0.6, supplemented with 100 μM of [14C]-glucose. After different times of incubation at 37°C, the glucose remaining in the supernatant (S) and cytoplasmatic see more solutes synthesized from ectoine,
present in the ethanol insoluble (EIF) and soluble (ESF) fractions, respectively, were determined as described in Methods. The data are the averages of three different replicates ± SD (standard deviation). Mutant CHR95 possesses a deregulated ectoine uptake As mutant CHR95, but not the wild type strain, could use ectoines as nutrients at low salinities, we investigated the transport and metabolism of ectoine in both strains in response to increasing osmolarity. As previously reported by Vargas et al [25], the wild type strain showed its maximal ectoine transport rate at the optimal salinity for growth (1.5 M NaCl), which was 3- and 1.5-fold higher than those observed at 0.75 and 2.5 M NaCl, respectively (Figure 3). Notably, the ectoine transport rates of strain CHR95 were 8-, 2.3-, and 2.5-fold higher at 0.75, 1.5, and 2.5 M NaCl, respectively, than those of the wild type grown at the same salt concentrations (Figure 3). Figure 3 C. salexigens CHR95 shows a deregulated ectoine uptake. The wild-type strain and the mutant
CHR95 (ΔacseupRmntR::Tn1732) were grown in glucose M63 minimal medium containing the Epacadostat indicated concentration of NaCl. The measurement of 40 [14C]-ectoine uptake rates (vi, expressed as nmol min-1 OD-1 units) was performed as described in Methods. Experiments were repeated twice, and the data correspond to mean values. To test if the metabolism of ectoine was affected in CHR95, the fate of radioactive ectoine was analysed in the presence
or absence of 20 mM glucose as described in Methods, and compared to that of the wild type strain. According to previous studies [25], CO2 production due to ectoine catabolism in the wild type strain was lower (40-fold) in the presence of glucose, suggesting that ectoine utilization is partially repressed by glucose.
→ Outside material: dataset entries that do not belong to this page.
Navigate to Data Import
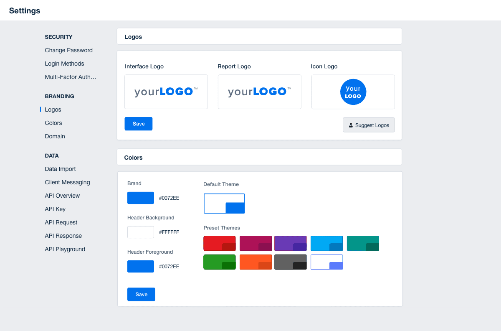501x331 pixels. 60,169
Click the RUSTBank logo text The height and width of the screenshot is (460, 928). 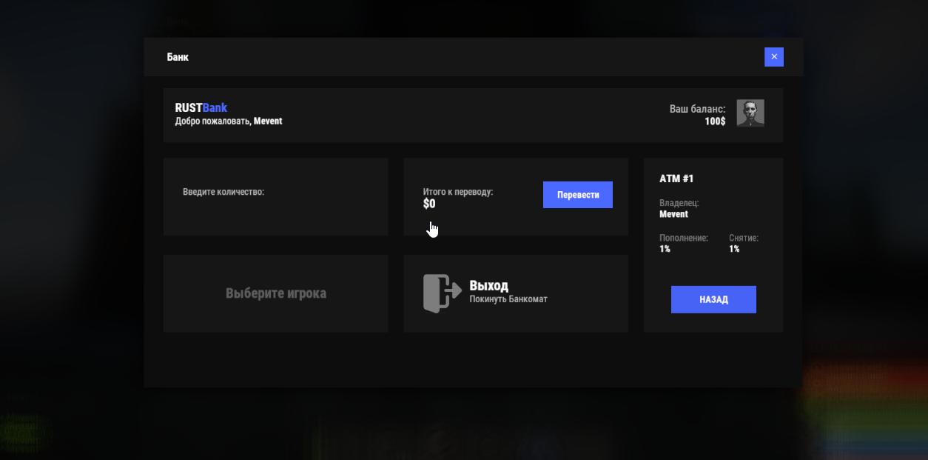tap(201, 108)
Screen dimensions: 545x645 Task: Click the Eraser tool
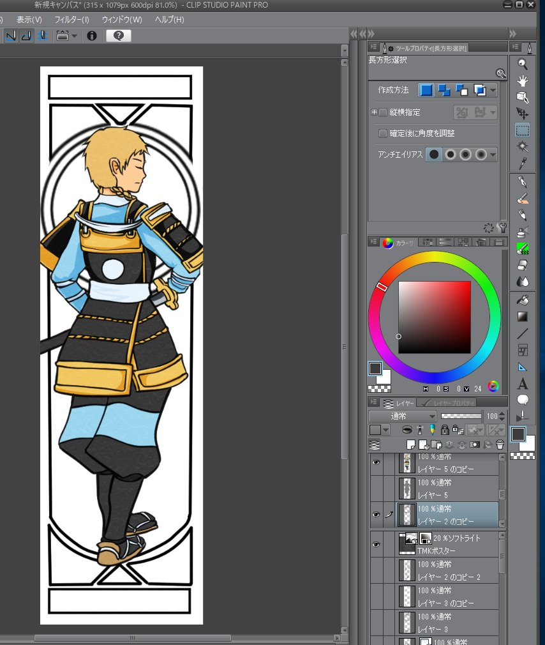coord(523,264)
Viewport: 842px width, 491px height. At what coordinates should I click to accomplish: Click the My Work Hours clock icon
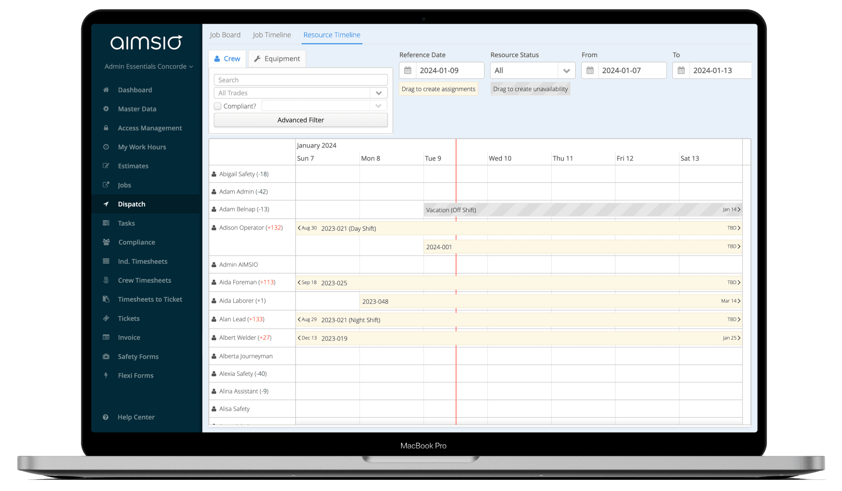tap(106, 147)
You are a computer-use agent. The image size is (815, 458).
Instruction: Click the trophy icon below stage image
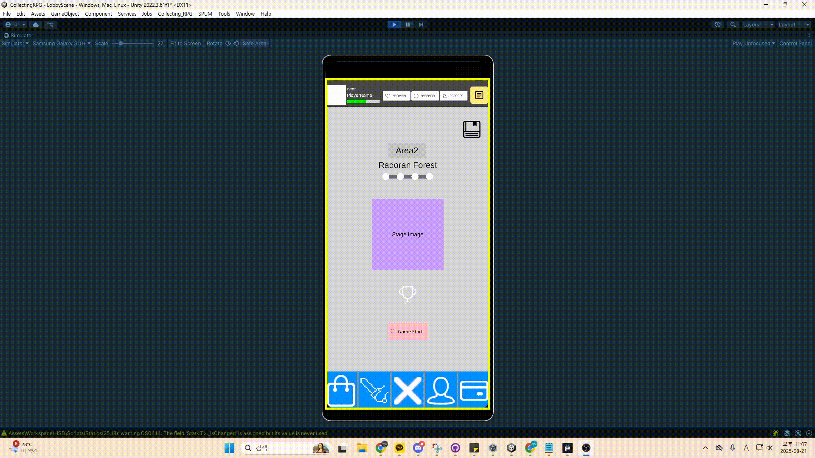(x=408, y=294)
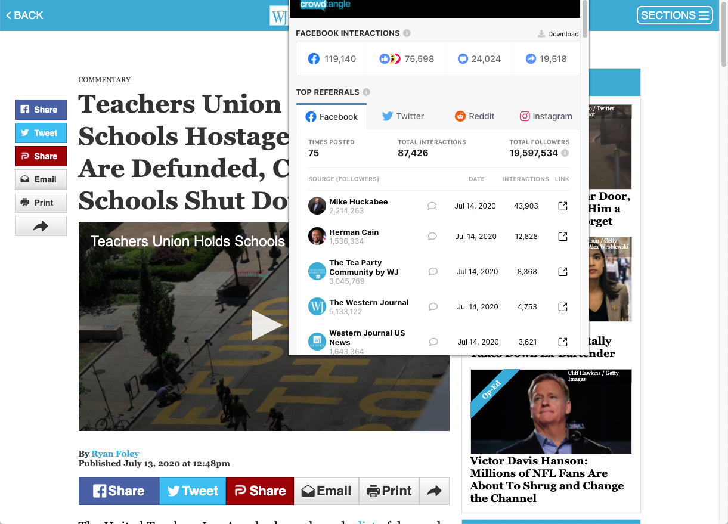Viewport: 728px width, 524px height.
Task: Click the comment bubble icon on Herman Cain's row
Action: 433,236
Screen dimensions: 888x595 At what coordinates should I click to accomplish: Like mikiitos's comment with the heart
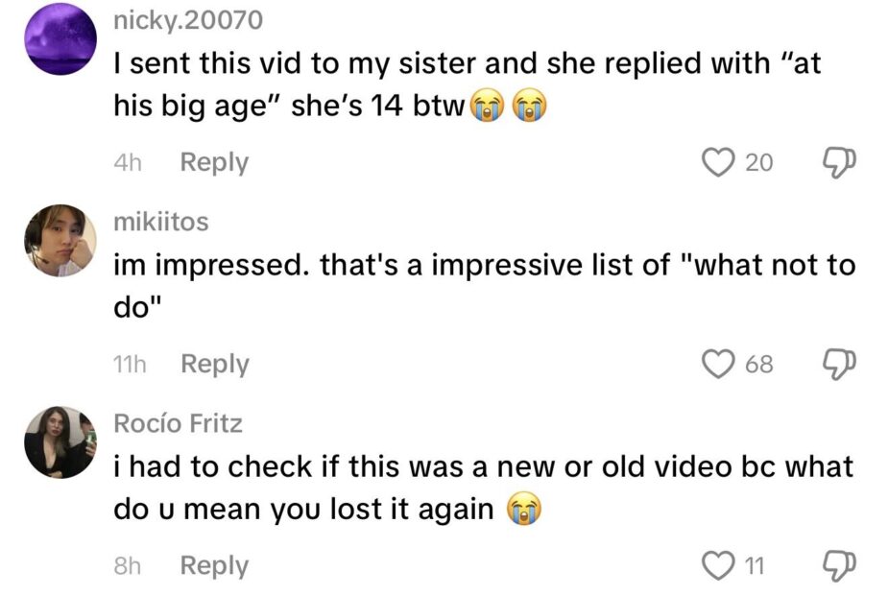[717, 365]
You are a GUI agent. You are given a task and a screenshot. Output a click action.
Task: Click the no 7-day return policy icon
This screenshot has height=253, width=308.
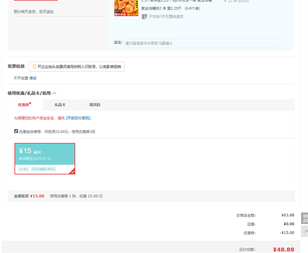[x=144, y=17]
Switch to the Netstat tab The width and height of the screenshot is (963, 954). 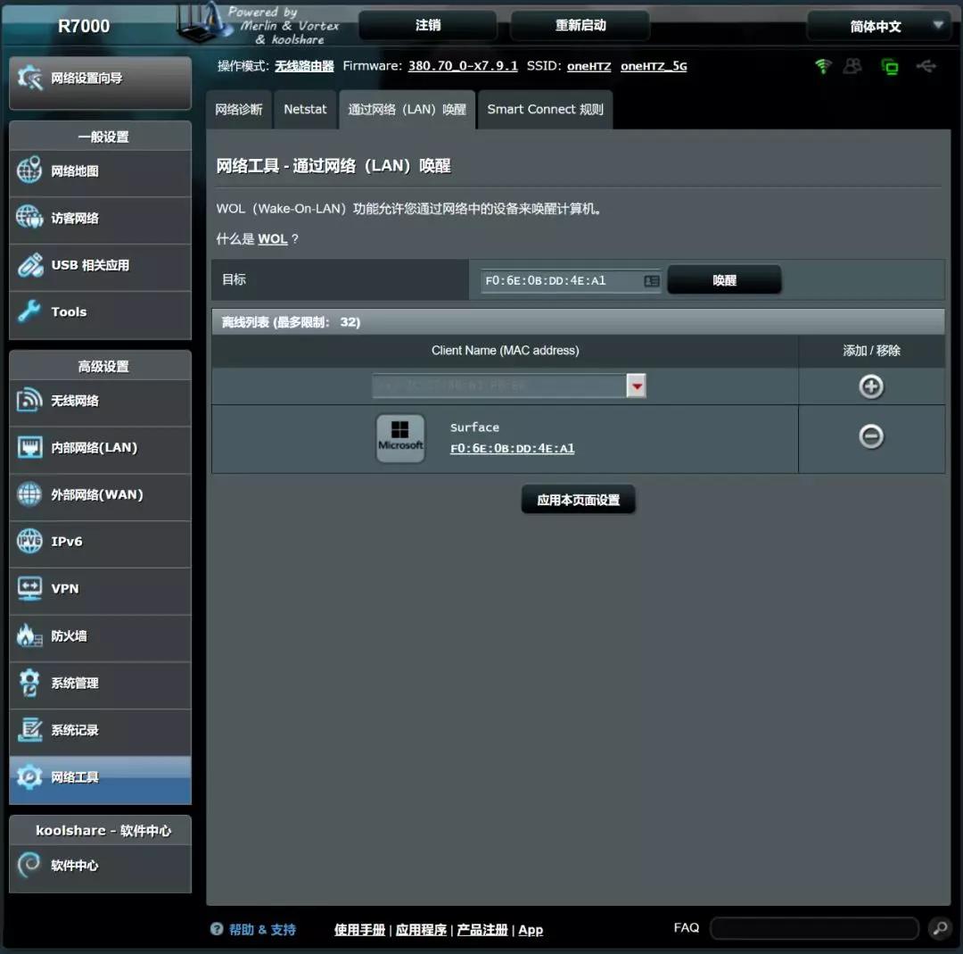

No significant differences were found between CO2 production from ectoine by CHR95 and the wild type strain, neither with nor without glucose addition (Figure 4a). In both strains, most of the carbon backbone of ectoine (ca. 70% of the total radioactivity added) was found in the ethanol soluble fraction (ESF), whereas only about 3.82% of the total Dipeptidyl peptidase radioactivity added was found in the ethanol insoluble fraction (EIF). No significative differences were found in the radioactivity present in the ESF and EIF MDV3100 in vitro fractions of the wild type and mutant strain. Glucose did not influence the biosynthesis of molecules from ectoine in any of these fractions (Figure 4b). These results suggested that whereas ectoine transport is deregulated in mutant CHR95 at any salinity, ectoine metabolism is not affected in this strain. Figure 4 C. salexigens CHR95 is not affected in the metabolism of ectoine. Cells grown in M63 with 1.